The use of antibiotics for growth promotion purposes was banned in the European Union from 2006, and the use of sub-therapeutic doses of medically important antibiotics in animal feed and water to promote growth and improve feed efficiency became illegal in the United States on 1 January 2017, through legislative change enacted by the Food and Drug Administration (FDA), which sought voluntary compliance from drug manufacturers to re-label their antibiotics.Beneficial environmental effects
One environmental benefit of meat production is the conversion of materials that might otherwise be wasted or turned into compost to produce food. A 2018 study found that, "Currently, 70 % of the feedstock used in the Dutch feed industry originates from the food processing industry." Examples of grain-based waste conversion in the United States include feeding livestock the distillers grains (with solubles) remaining from ethanol production. For the marketing year 2009-2010, dried distillers grains used as livestock feed (and residual) in the US was estimated at 25.5 million metric tons. Examples of waste roughages include straw from barley and wheat crops (edible especially to large-ruminant breeding stock when on maintenance diets), and corn stover. Also, small-ruminant flocks in North America (and elsewhere) are sometimes used on fields for removal of various crop residues inedible by humans, converting them to food.

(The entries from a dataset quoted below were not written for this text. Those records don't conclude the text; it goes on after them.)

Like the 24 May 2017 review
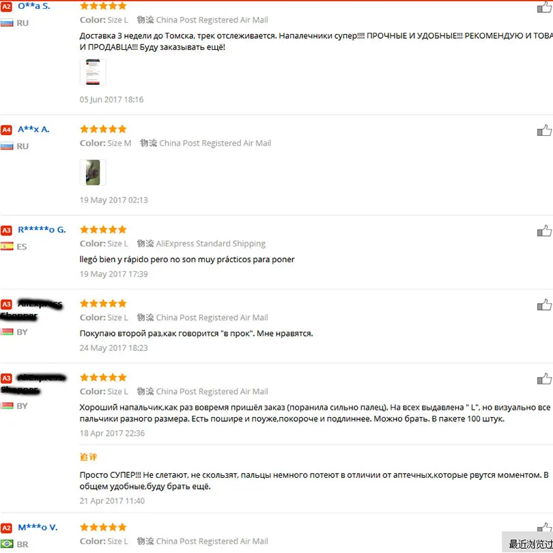This screenshot has height=553, width=553. (x=545, y=305)
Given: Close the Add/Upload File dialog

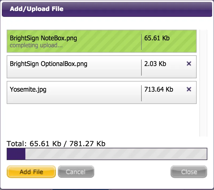Looking at the screenshot, I should point(189,172).
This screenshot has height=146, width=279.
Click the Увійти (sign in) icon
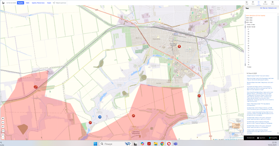(272, 3)
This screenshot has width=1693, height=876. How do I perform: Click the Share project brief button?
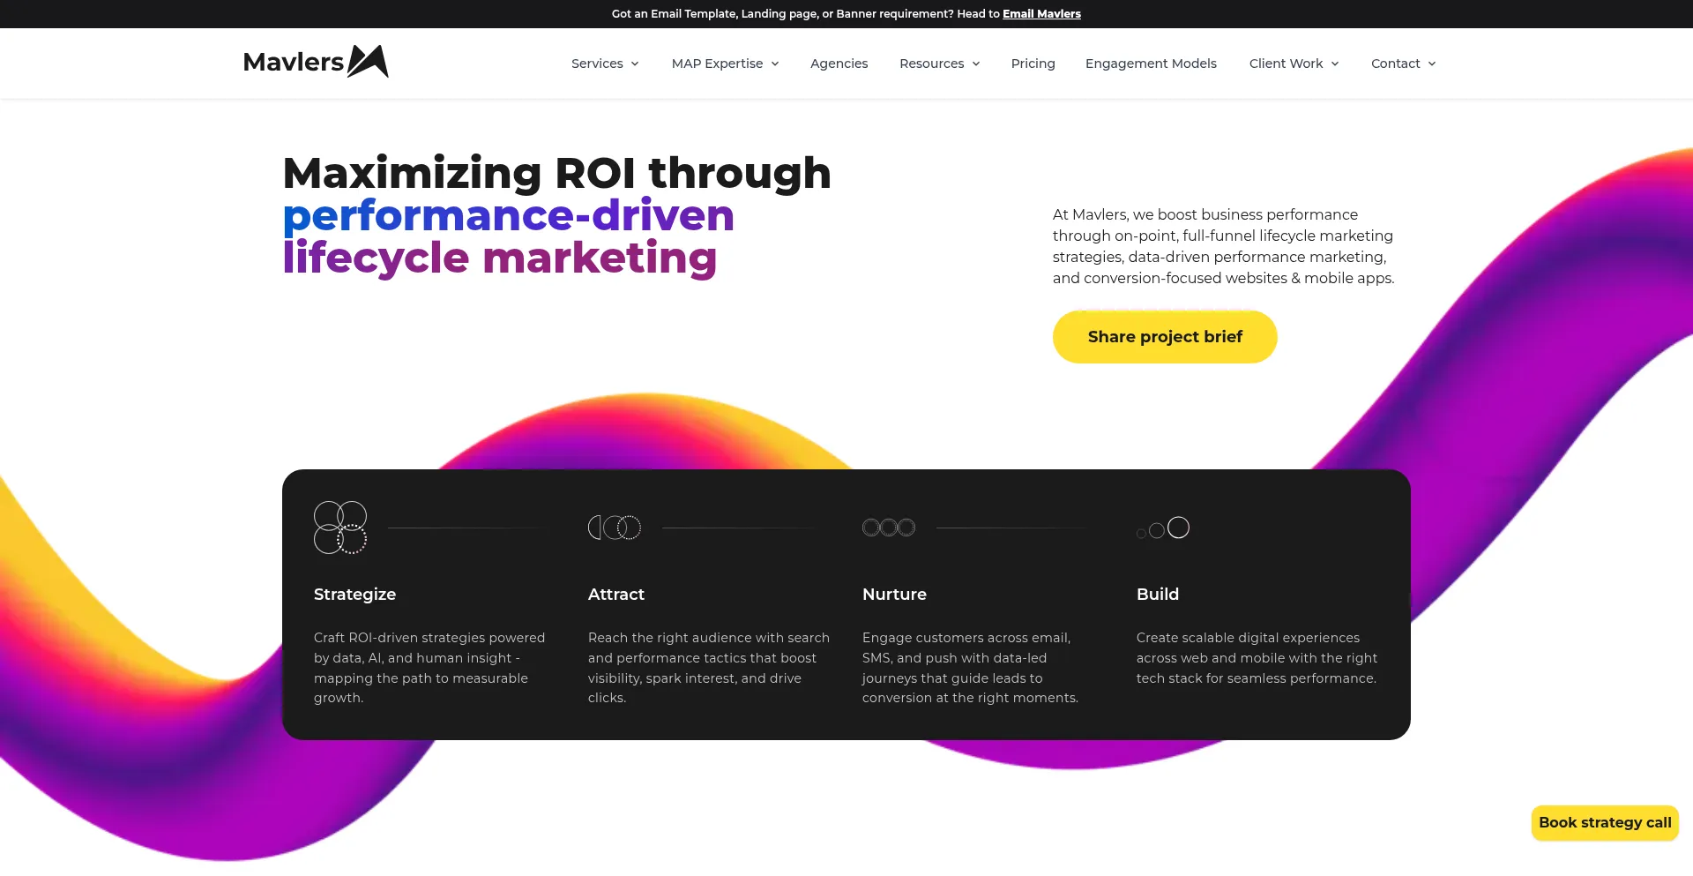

Small ruminants can control of specific invasive or noxious weeds (such as spotted knapweed, tansy ragwort, leafy spurge, yellow starthistle, tall larkspur, etc.) on rangeland. Small ruminants are also useful for vegetation management in forest plantations and for clearing brush on rights-of-way. Other ruminants, like Nublang cattle, are used in Bhutan to help control the growth of a species of bamboo, Yushania microphylla, which tends to crowd out indigenous species of plants. These represent alternatives to herbicide use.